[Page and screen pointing data]
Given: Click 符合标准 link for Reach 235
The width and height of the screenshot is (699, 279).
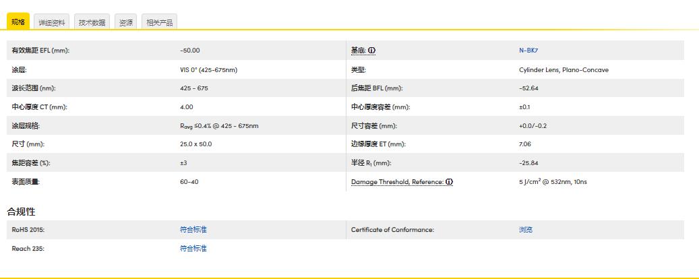Looking at the screenshot, I should click(193, 249).
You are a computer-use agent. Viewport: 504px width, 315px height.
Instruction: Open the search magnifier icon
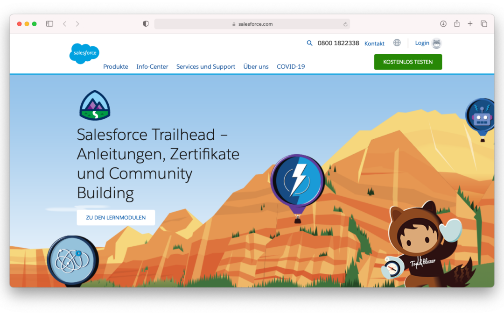(x=309, y=43)
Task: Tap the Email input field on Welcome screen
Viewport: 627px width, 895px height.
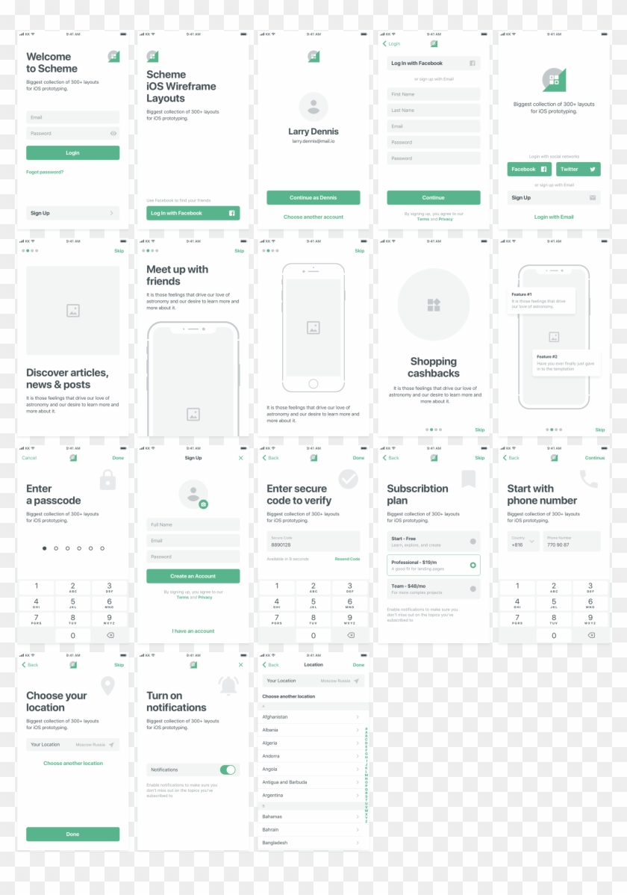Action: coord(72,117)
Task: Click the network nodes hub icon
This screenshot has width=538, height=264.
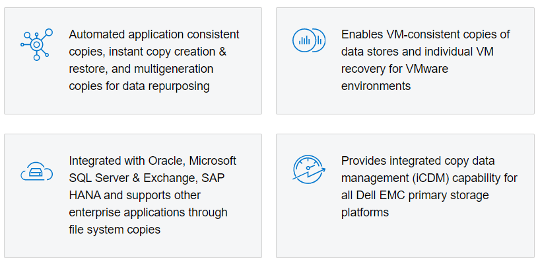Action: coord(37,44)
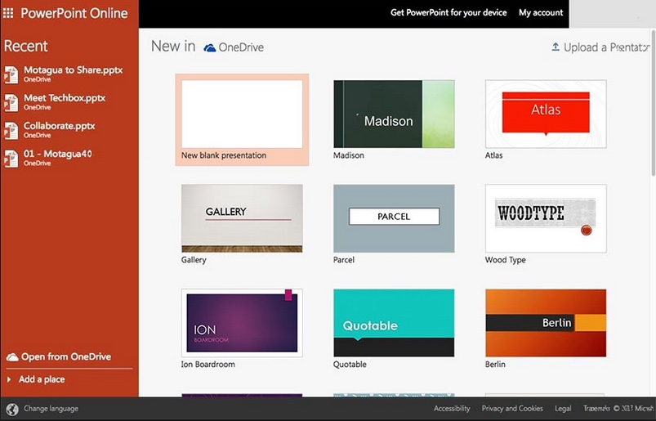Click the Meet Techbox.pptx file icon
This screenshot has width=656, height=421.
pyautogui.click(x=11, y=103)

* **Objective**:
Substitute "Display area" for each "Viewport" in the items above and leave everything else unchanged. Omit the pictures from your answer.

* **Full output**:
Given: Click 符合标准 link for Reach 235
The width and height of the screenshot is (699, 279).
Looking at the screenshot, I should click(193, 249).
You are a computer-use agent. Display area: 504px width, 315px height.
Instruction: Open the search magnifier icon
(x=309, y=43)
Task: Tap the Email input field on Welcome screen
Display area: 627px width, 895px height.
Action: coord(72,117)
Task: Click the network nodes hub icon
This screenshot has width=538, height=264.
Action: coord(37,44)
Click the Meet Techbox.pptx file icon
This screenshot has width=656, height=421.
pyautogui.click(x=11, y=103)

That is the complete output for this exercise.